Posted by Jimmy Kelley on February 13th, 2013

Jimmy Kelley is a columnist for the ACC microsite. Follow him on Twitter @DevilsInDurham

When rivalry week rolls around each February the attention shifts toward the major games: Duke vs. North Carolina, Michigan vs. Michigan State, Kentucky vs. Florida, Syracuse vs. UConn, and other games of that ilk. However, some of the other games on ESPN’s slate are worthy of attention and one such game is Wednesday’s match-up between #3 Miami and Florida State. Long the football-playing athletic younger brother of Florida State’s disciplined teams, Miami has flipped the script this season with its play and crushed the Seminoles in Coral Gables, 71-47, earlier this season. But it is rivalry week and at this time of year records mean less than they otherwise would, so Miami could be in for a fight in Tallahassee tonight.

Michael Snaer, Florida State

Michael Snaer scored just four points when Miami crushed Florida State, 71-47, back on Jan. 27. (C.W. Griffin, MCT)

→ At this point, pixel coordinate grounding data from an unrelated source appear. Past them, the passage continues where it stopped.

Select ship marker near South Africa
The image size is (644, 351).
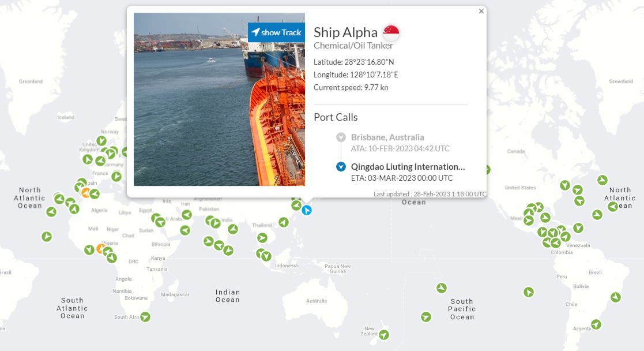pyautogui.click(x=145, y=317)
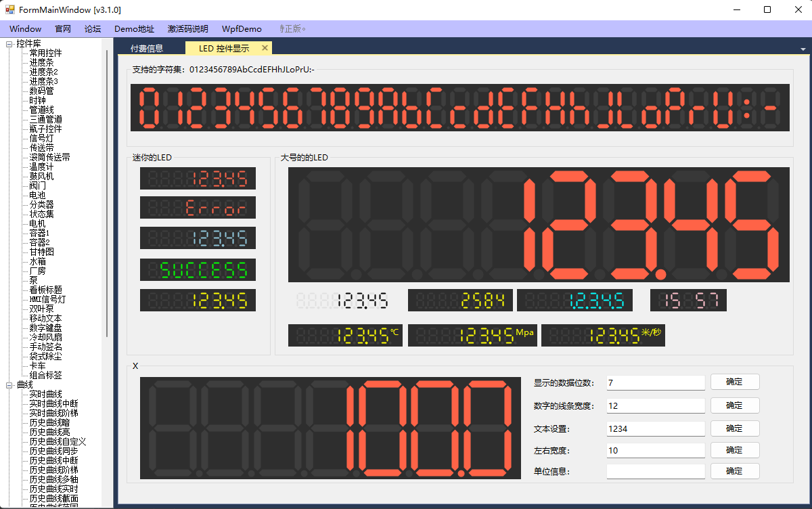Image resolution: width=812 pixels, height=509 pixels.
Task: Open the Window menu
Action: (x=25, y=29)
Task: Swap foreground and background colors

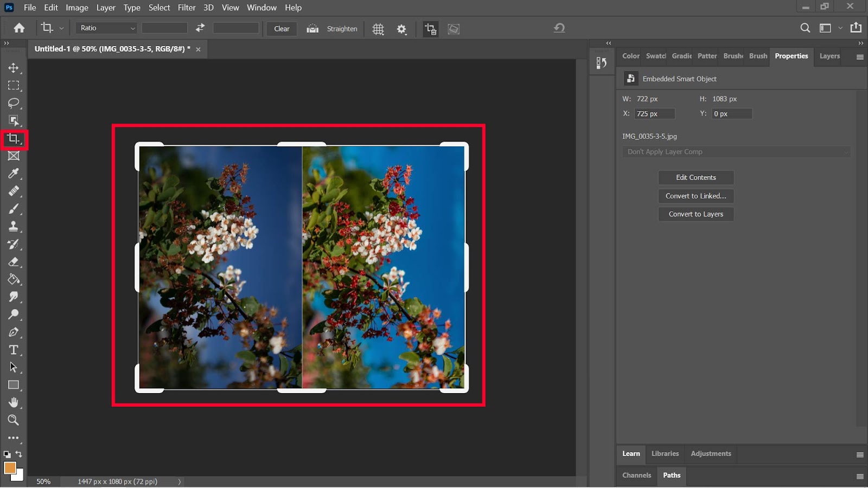Action: 19,454
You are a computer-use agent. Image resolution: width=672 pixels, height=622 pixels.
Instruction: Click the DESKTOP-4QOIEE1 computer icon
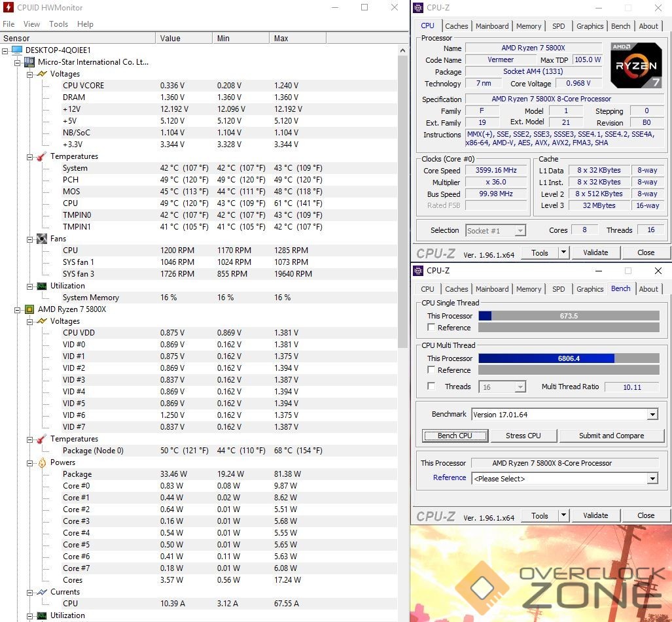(x=17, y=50)
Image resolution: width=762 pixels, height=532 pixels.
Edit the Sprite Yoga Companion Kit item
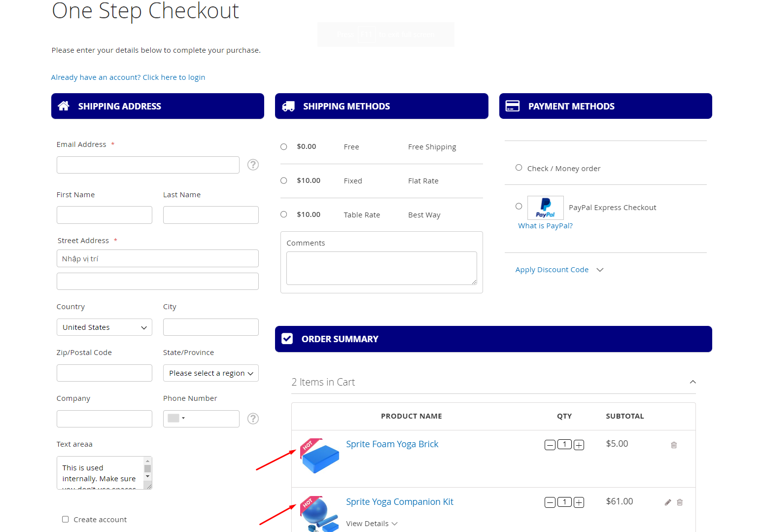coord(668,502)
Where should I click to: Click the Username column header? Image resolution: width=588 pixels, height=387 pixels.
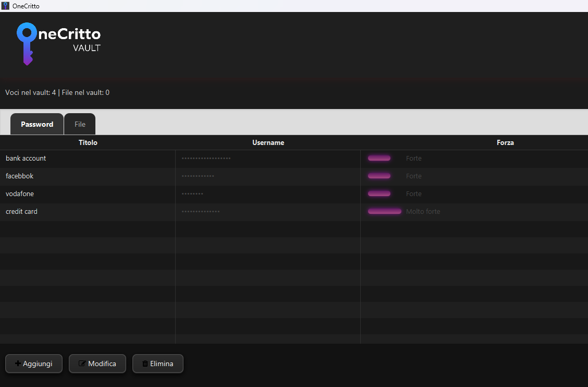coord(268,142)
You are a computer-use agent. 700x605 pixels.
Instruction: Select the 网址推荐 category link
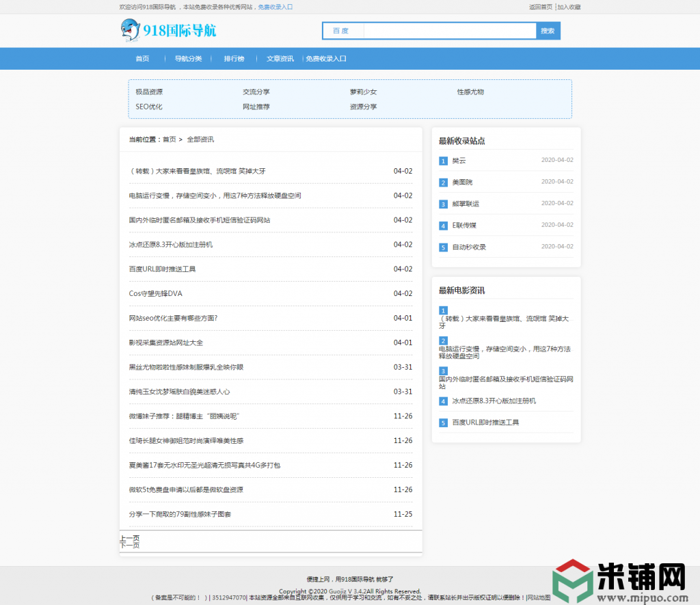tap(256, 107)
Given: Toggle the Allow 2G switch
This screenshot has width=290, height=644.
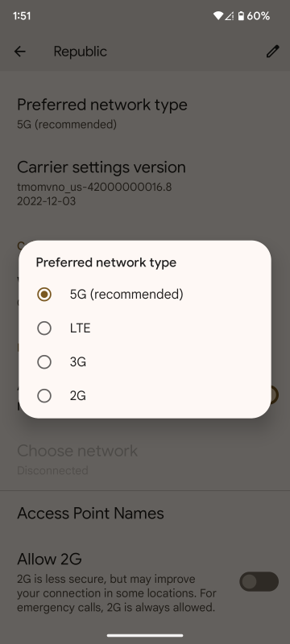Looking at the screenshot, I should coord(259,581).
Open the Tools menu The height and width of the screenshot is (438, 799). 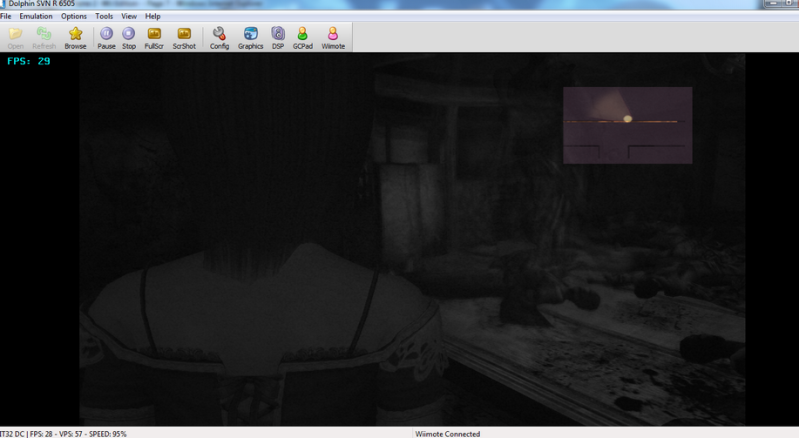[104, 17]
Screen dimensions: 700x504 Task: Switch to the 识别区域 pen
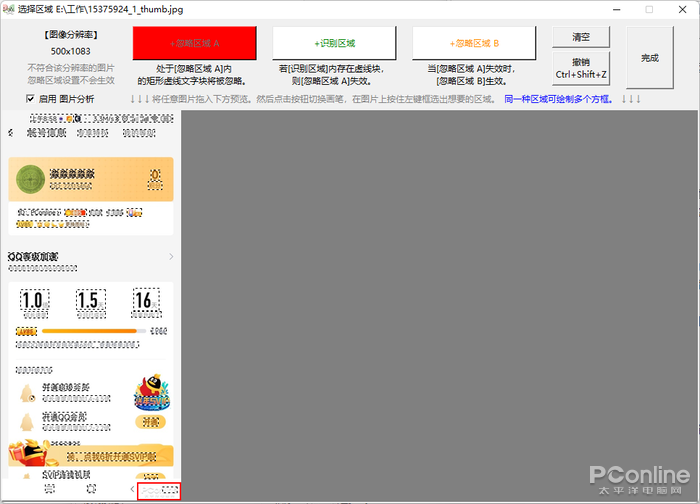coord(334,43)
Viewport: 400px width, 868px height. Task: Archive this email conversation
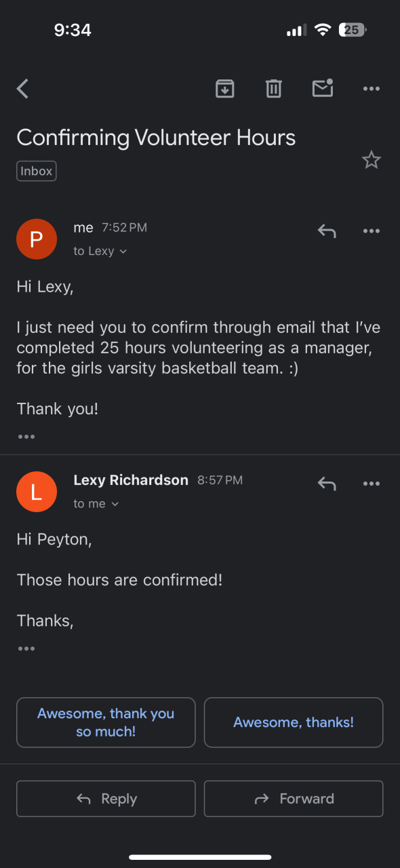225,89
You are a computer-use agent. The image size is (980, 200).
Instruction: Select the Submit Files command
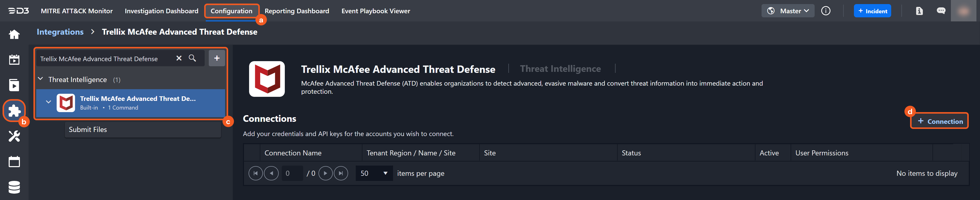[88, 130]
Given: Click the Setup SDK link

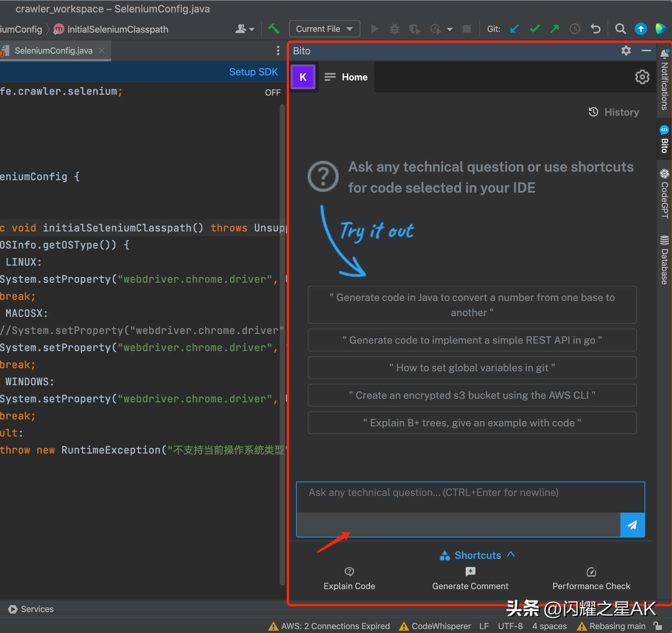Looking at the screenshot, I should click(253, 72).
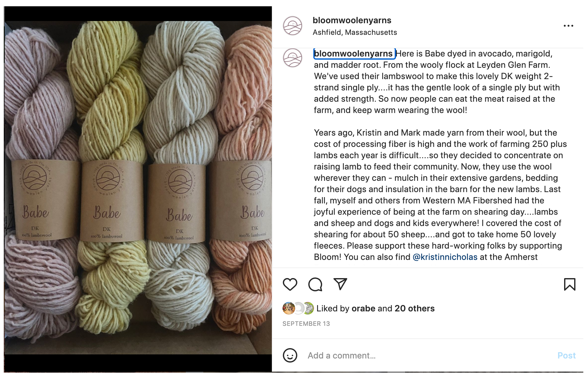Open bloomwoolenyarns username in header
The image size is (588, 377).
352,20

Florida State may lack the same toughness and leadership that sparked them to last year’s ACC Tournament championship but they return enough players with pride that they aren’t keen on allowing a repeat of this season’s first game or last season’s game in Tallahassee — a 16-point Miami win — come to pass. “Why not?” FSU guard Ian Miller told the Orlando Sentinel when asked if the Seminoles could win. “Why not go out and do something special?” That sentiment, if felt throughout the team, could be enough to push the Seminoles over the top tonight. But if they are going to score the upset they will need players like Miller and star guard Michael Snaer to come through with a pair of seas0n-best performances.